/---

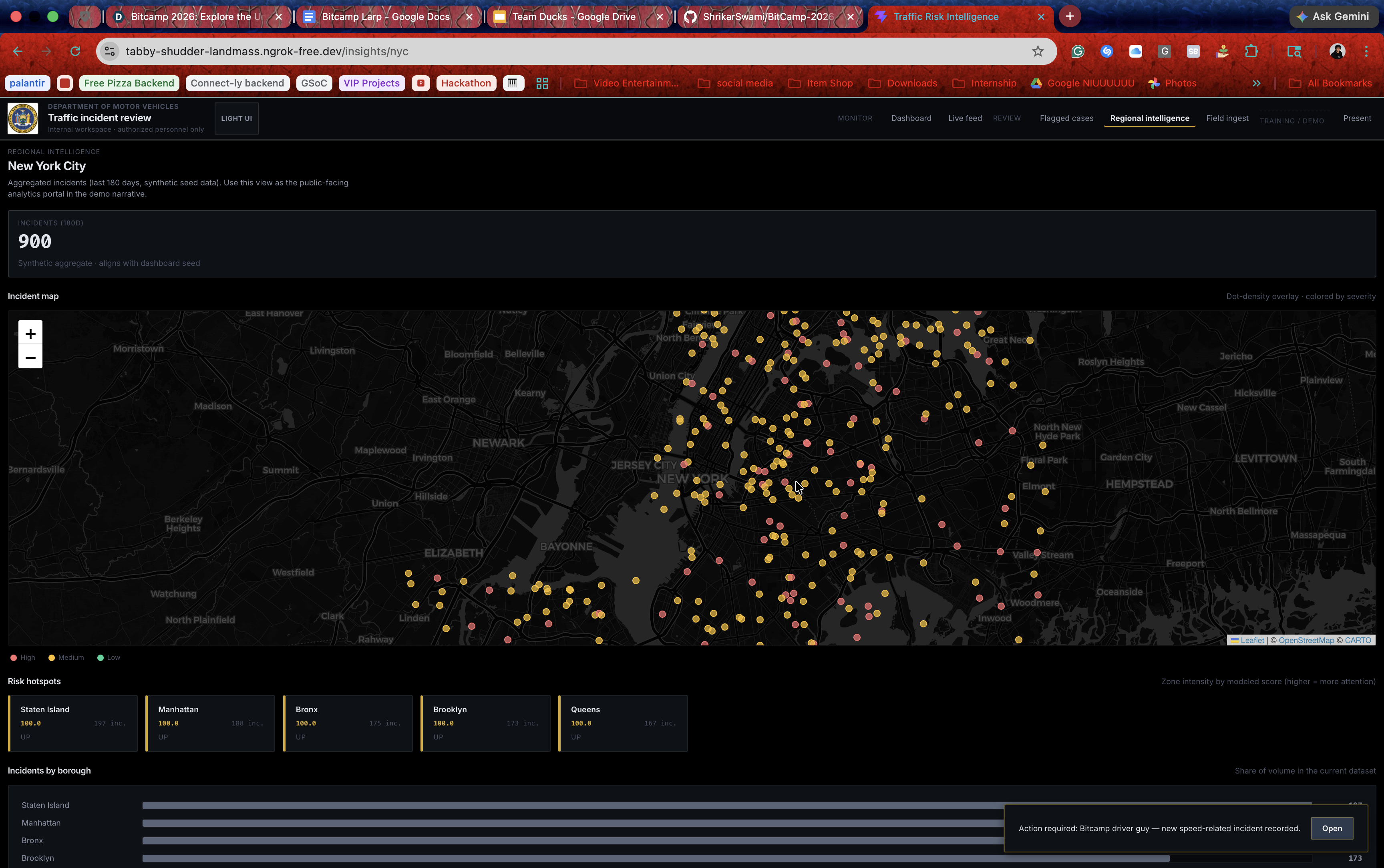Open the Internship bookmarks folder

click(984, 83)
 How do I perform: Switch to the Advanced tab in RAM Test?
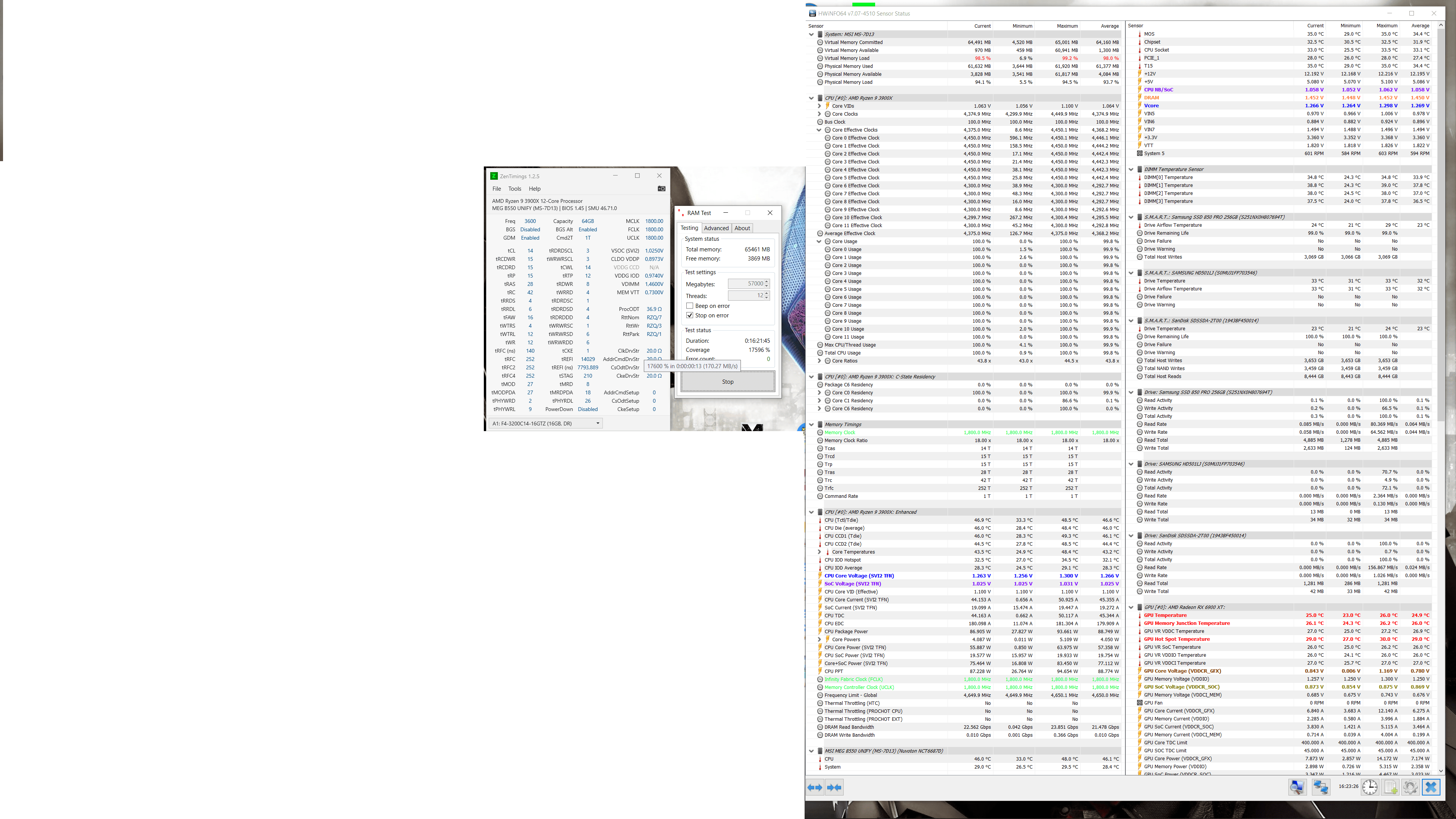pos(716,228)
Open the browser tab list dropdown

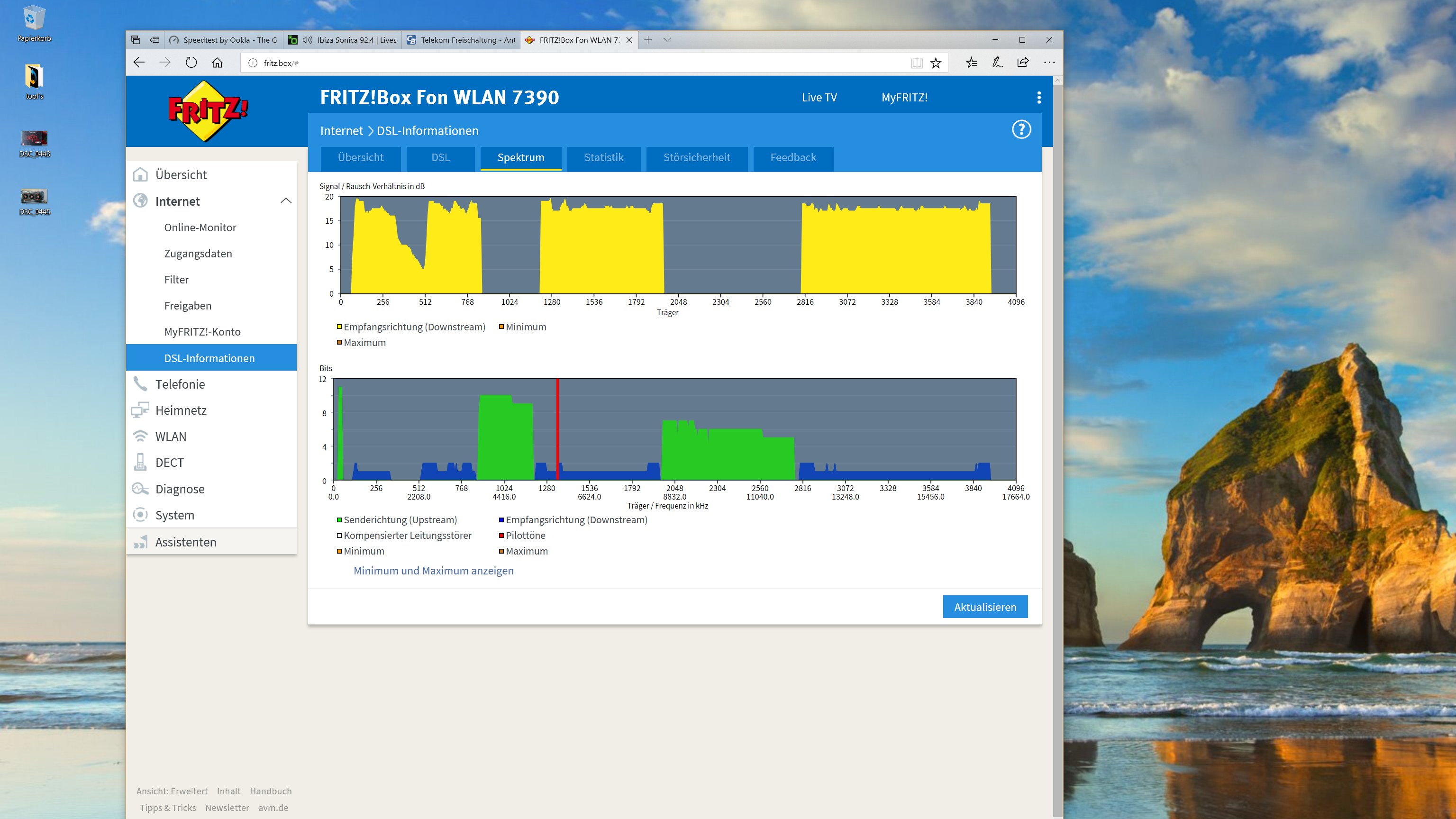coord(667,39)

\---

AIM OF THE EXERCISE
Repeat verbatim the lines from the one holding "How do I perform: Switch" through the end of the listing above, both ends included, but not the pictures.

EXERCISE RESPONSE
 How do I perform: Switch to the Advanced tab in RAM Test?
pos(716,228)
Open the browser tab list dropdown

coord(667,39)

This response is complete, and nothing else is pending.